----- Data records

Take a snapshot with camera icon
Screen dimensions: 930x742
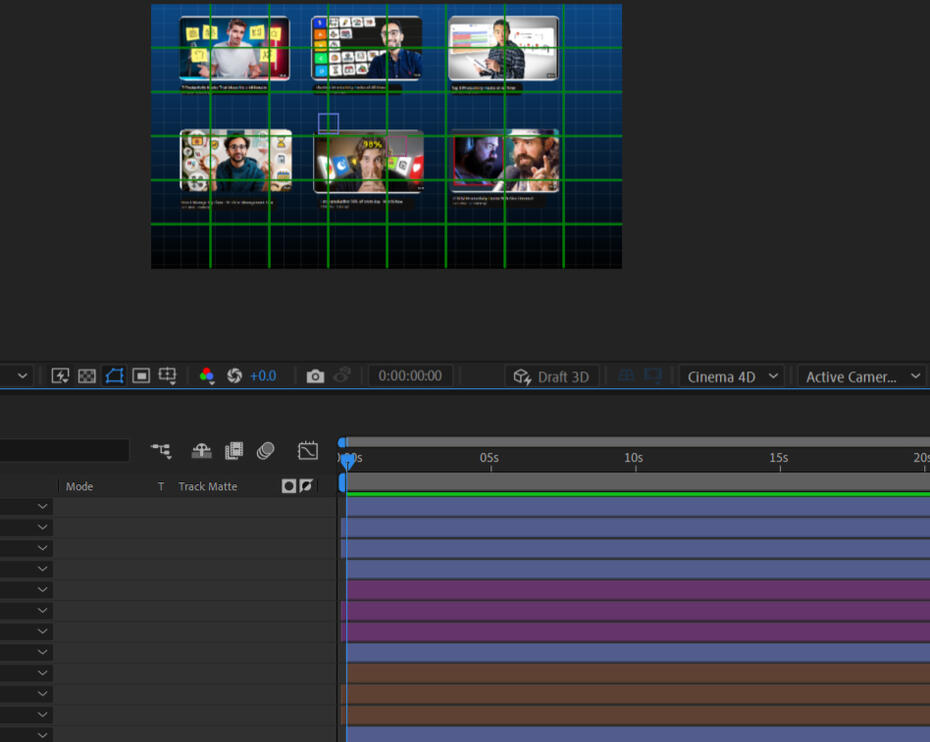pos(315,376)
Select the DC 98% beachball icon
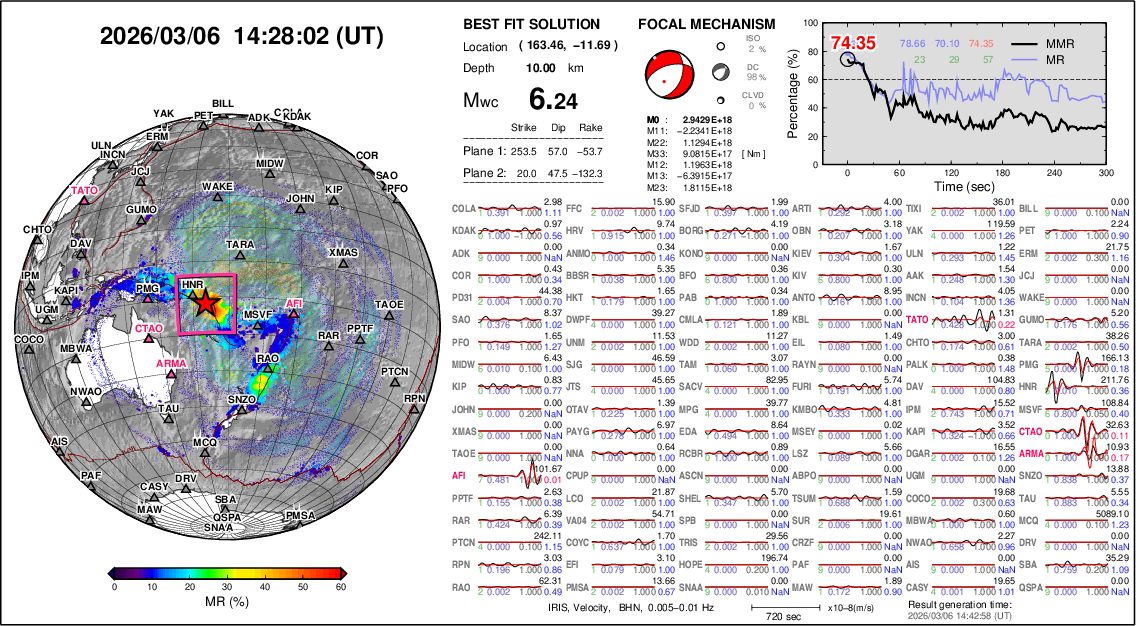This screenshot has width=1136, height=626. [x=719, y=72]
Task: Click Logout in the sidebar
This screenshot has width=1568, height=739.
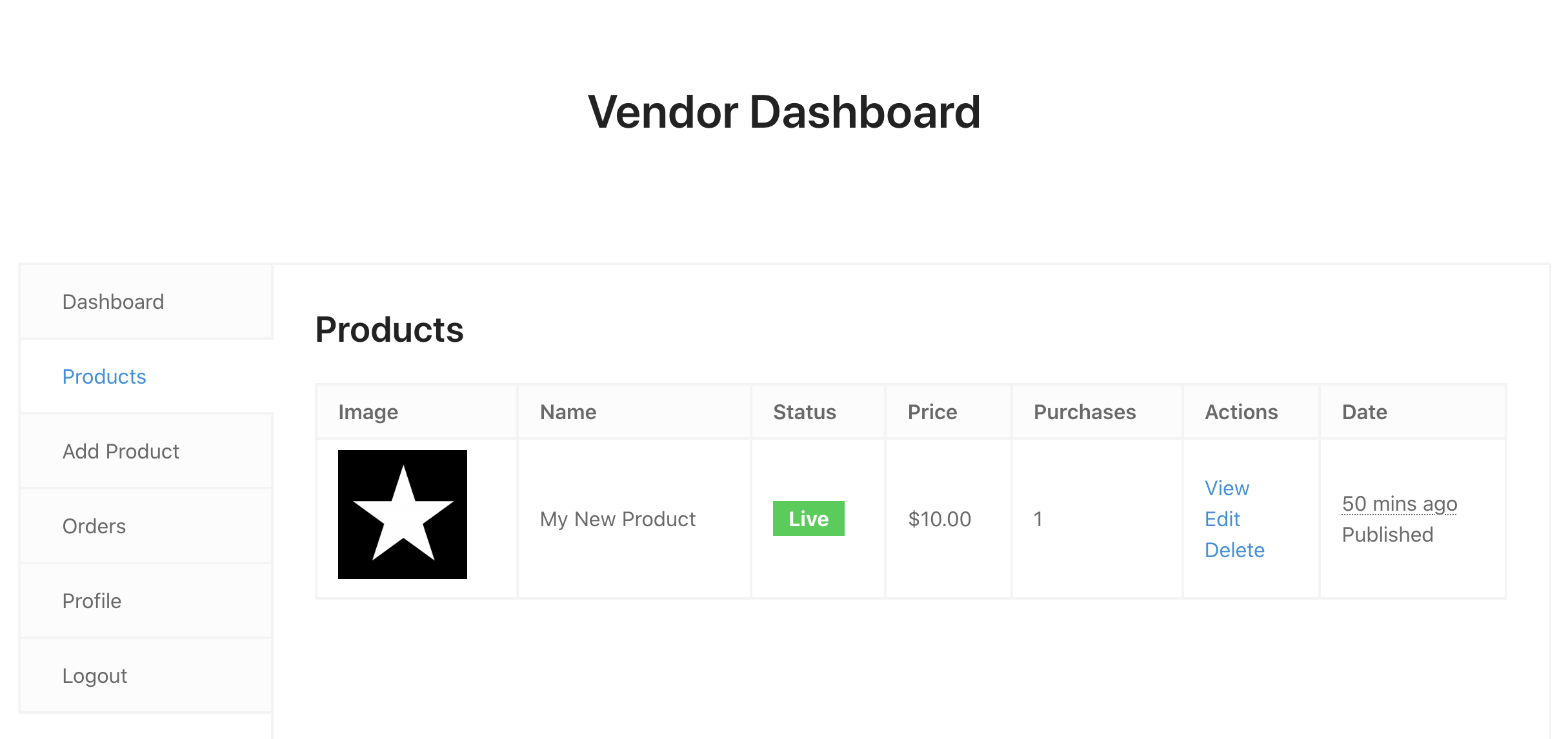Action: tap(95, 676)
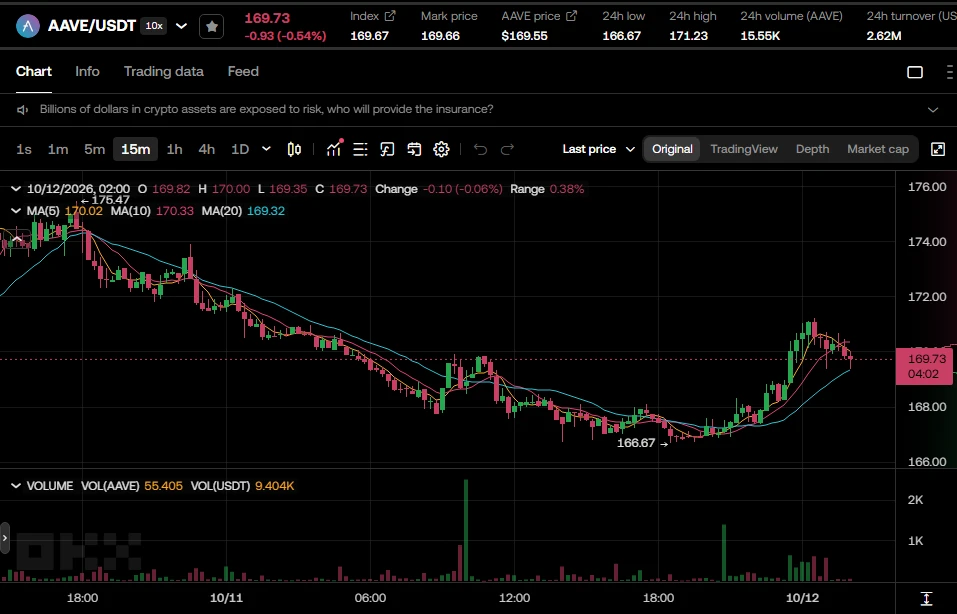The width and height of the screenshot is (957, 614).
Task: Open the Last price dropdown
Action: [x=598, y=149]
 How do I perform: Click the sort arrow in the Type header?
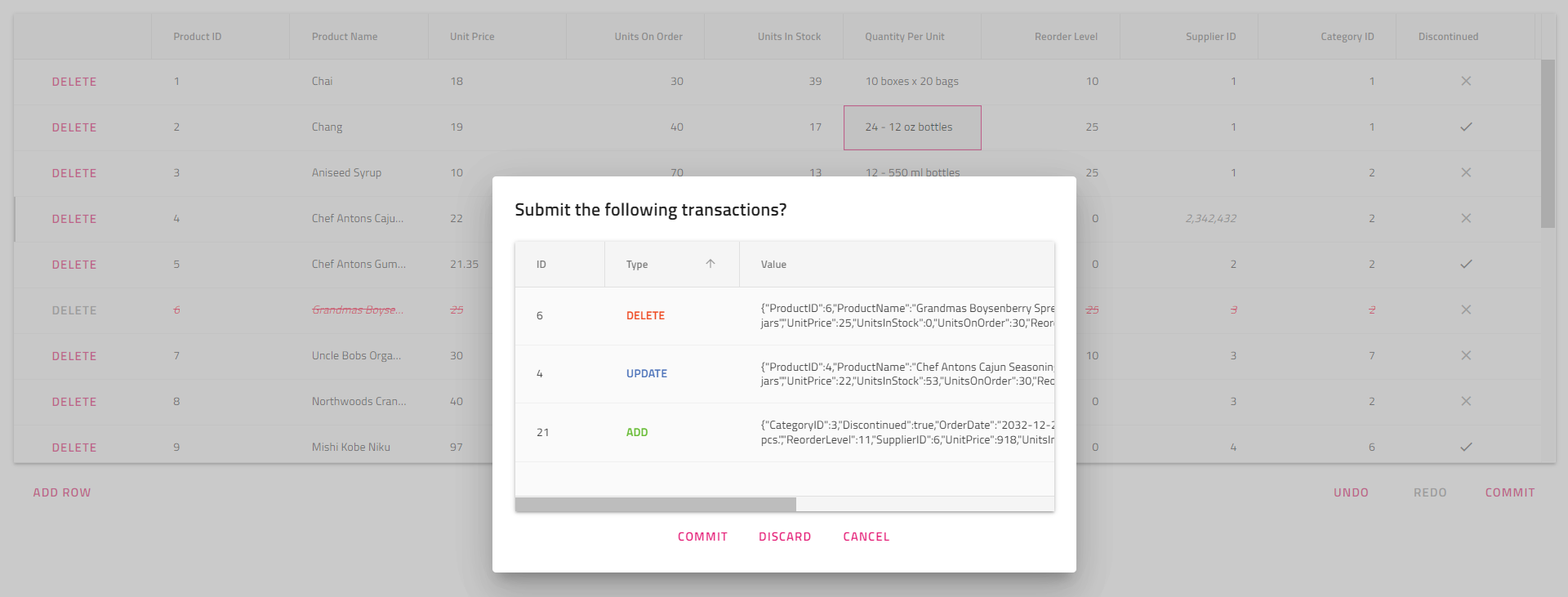point(710,264)
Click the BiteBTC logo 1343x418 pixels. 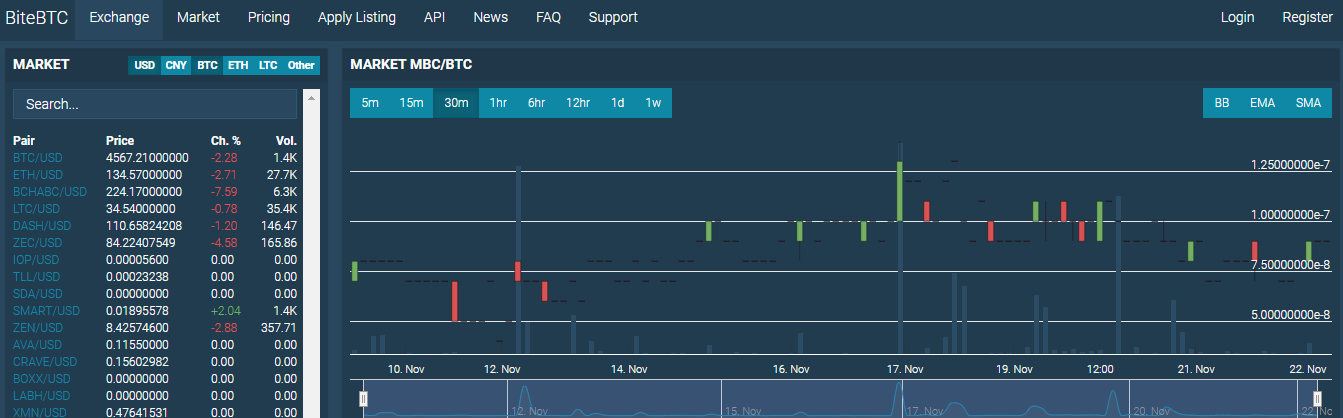(36, 17)
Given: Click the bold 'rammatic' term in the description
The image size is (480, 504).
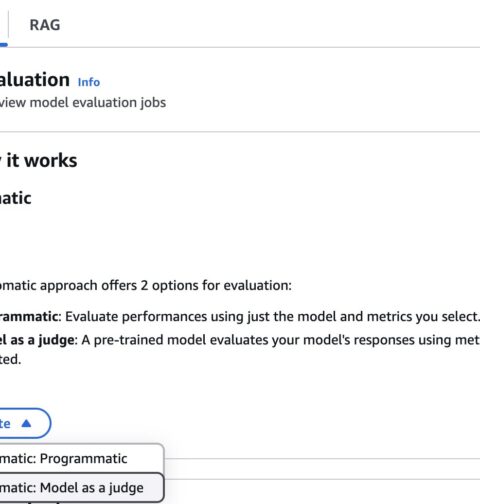Looking at the screenshot, I should pos(29,316).
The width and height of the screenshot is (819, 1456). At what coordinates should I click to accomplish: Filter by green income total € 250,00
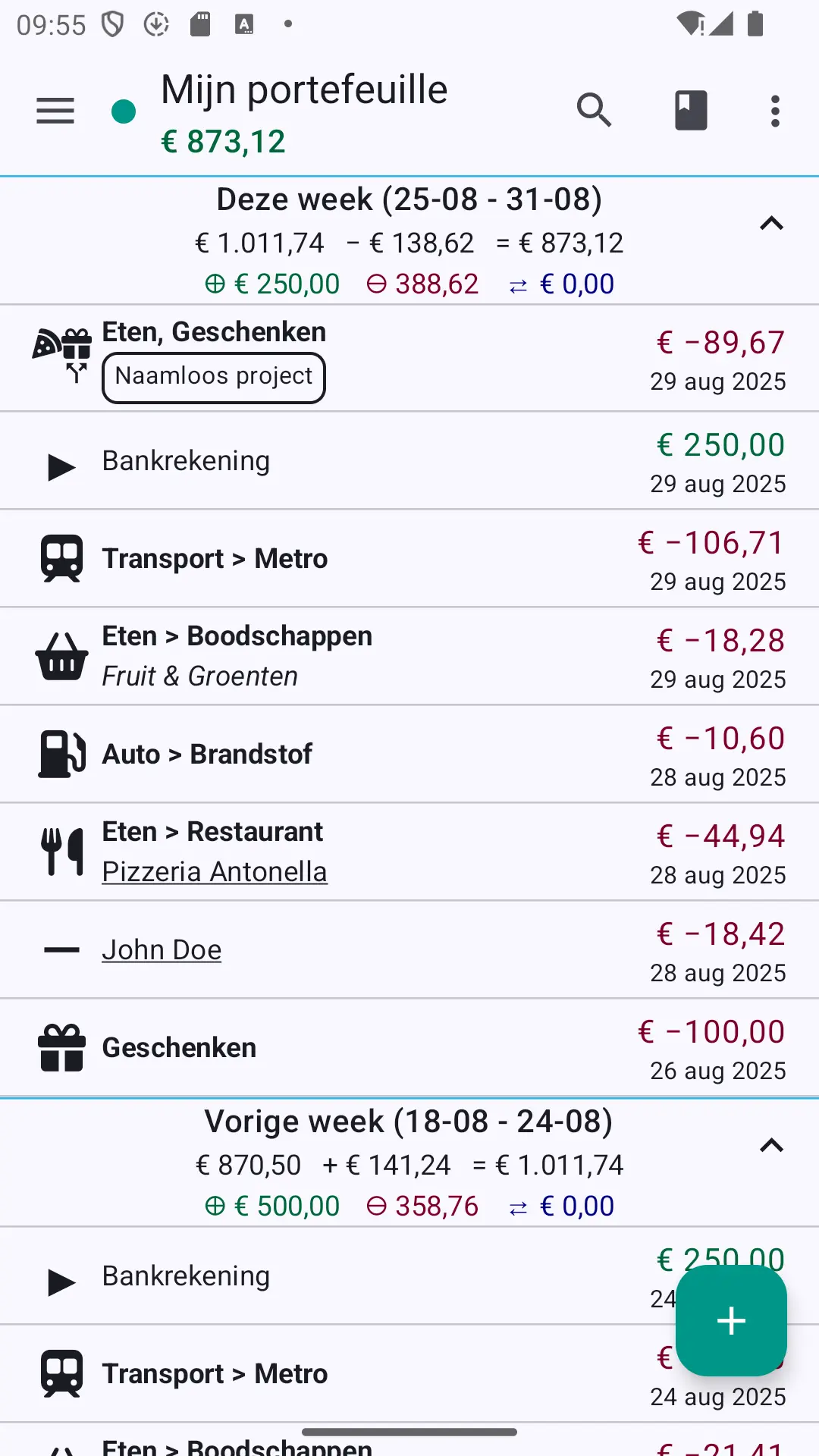272,284
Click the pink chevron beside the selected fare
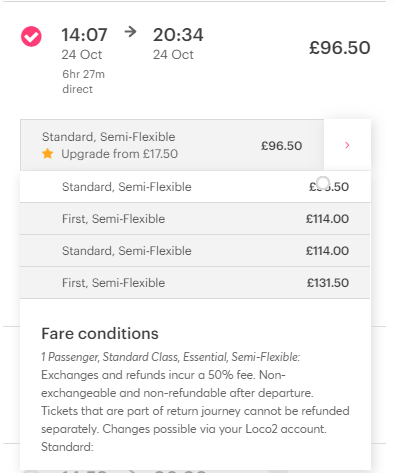Viewport: 395px width, 473px height. 347,145
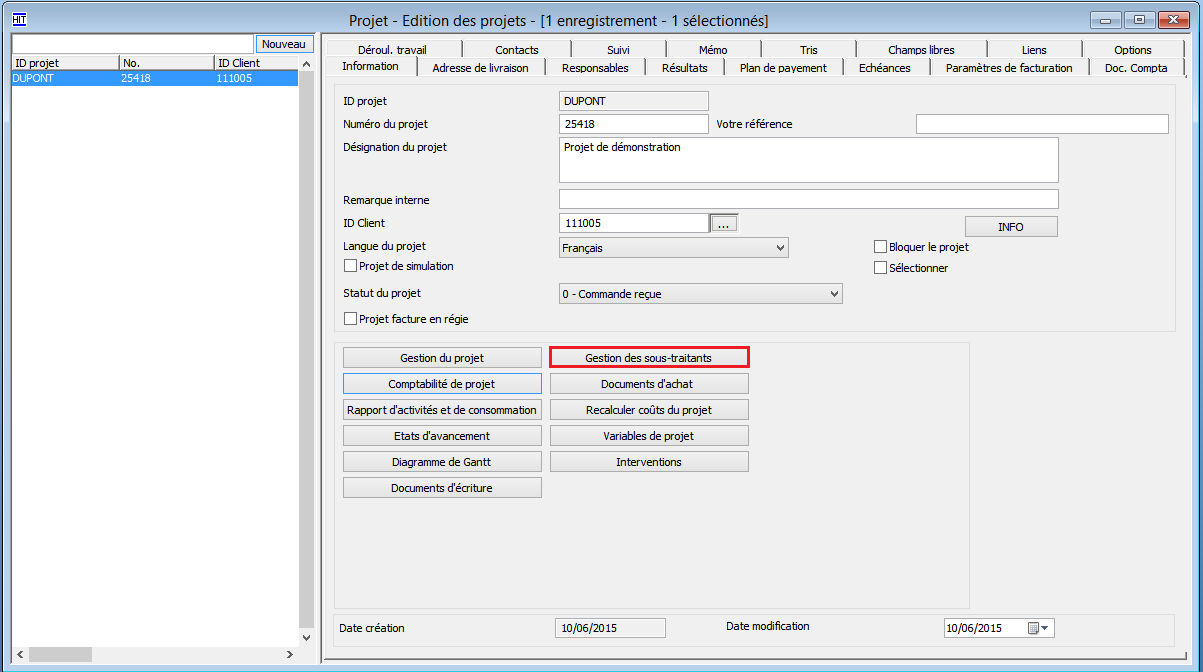Tick the Sélectionner checkbox

coord(881,268)
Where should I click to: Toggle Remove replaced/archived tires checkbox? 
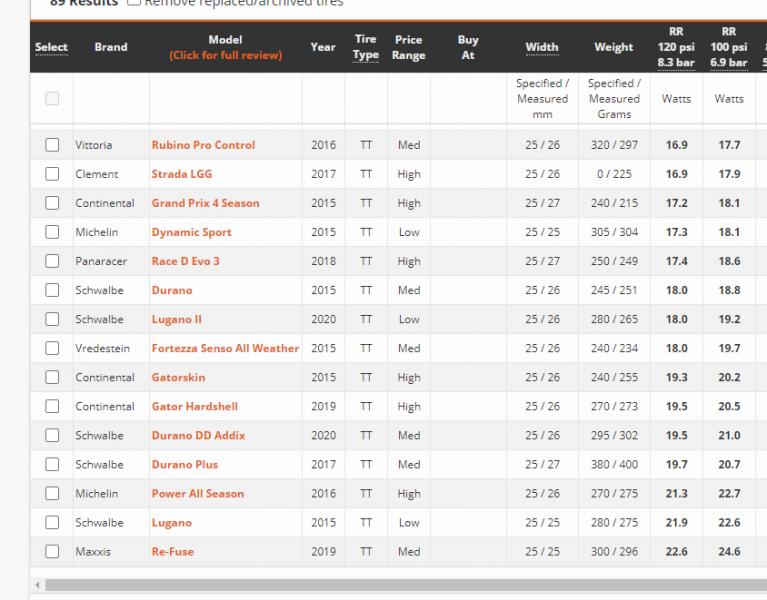(134, 3)
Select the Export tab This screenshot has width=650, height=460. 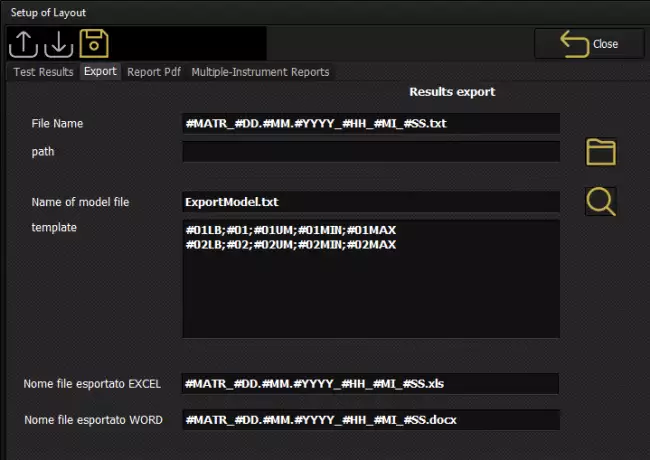coord(100,72)
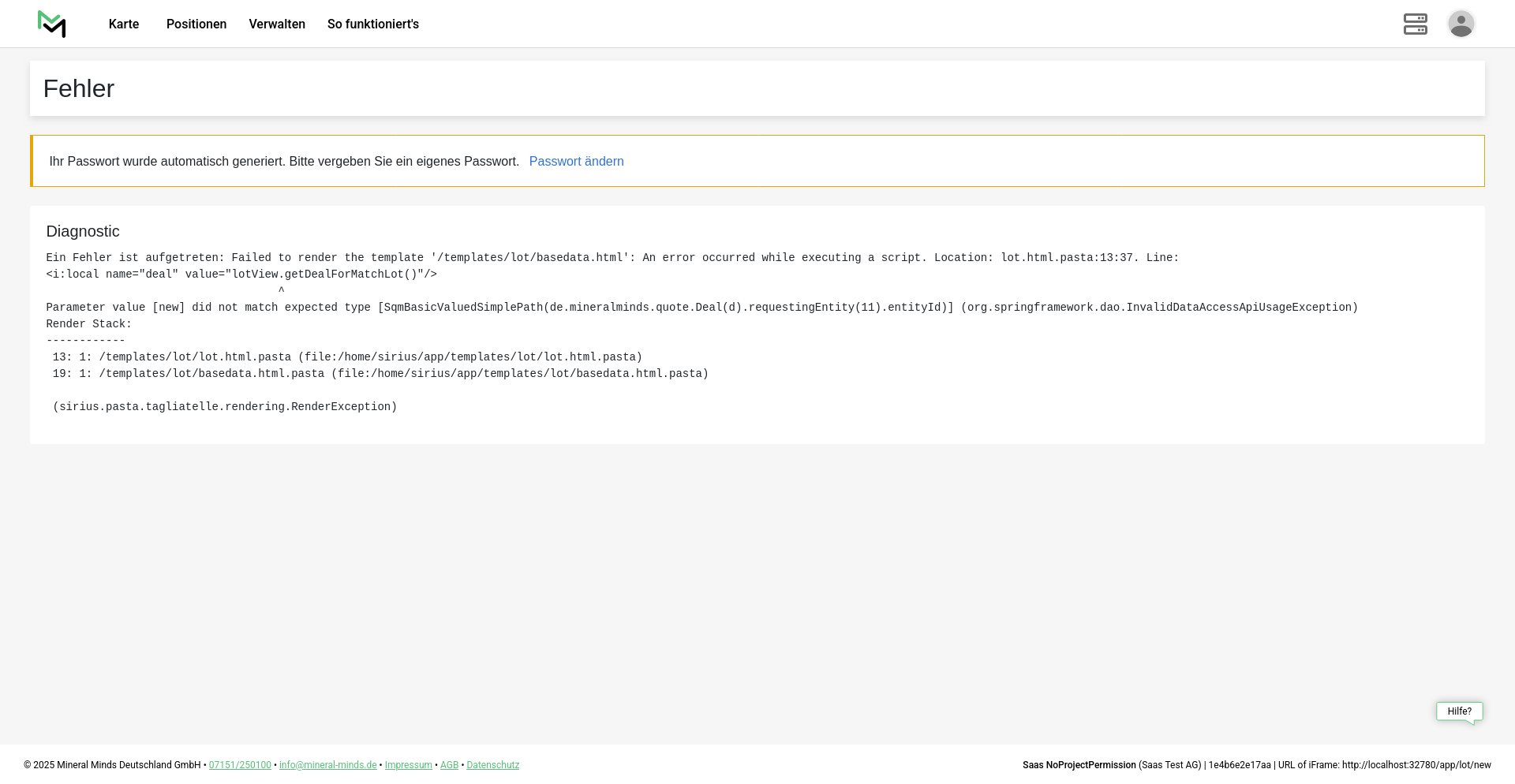Open the Impressum footer link
Image resolution: width=1515 pixels, height=784 pixels.
408,765
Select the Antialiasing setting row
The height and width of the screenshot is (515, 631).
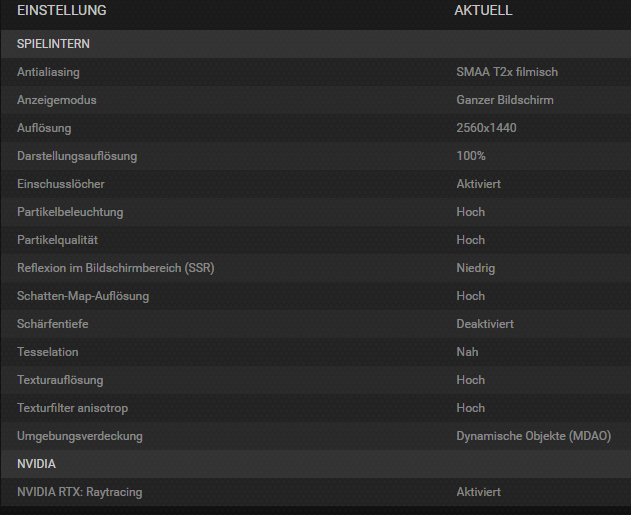point(316,72)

----------

Exercise brief>
Once the line with "Select the Antialiasing setting row" is found, write out that line and every later line of the listing above exactly, through the last one, and skip any pictures.

Result below>
Select the Antialiasing setting row
The height and width of the screenshot is (515, 631).
point(316,72)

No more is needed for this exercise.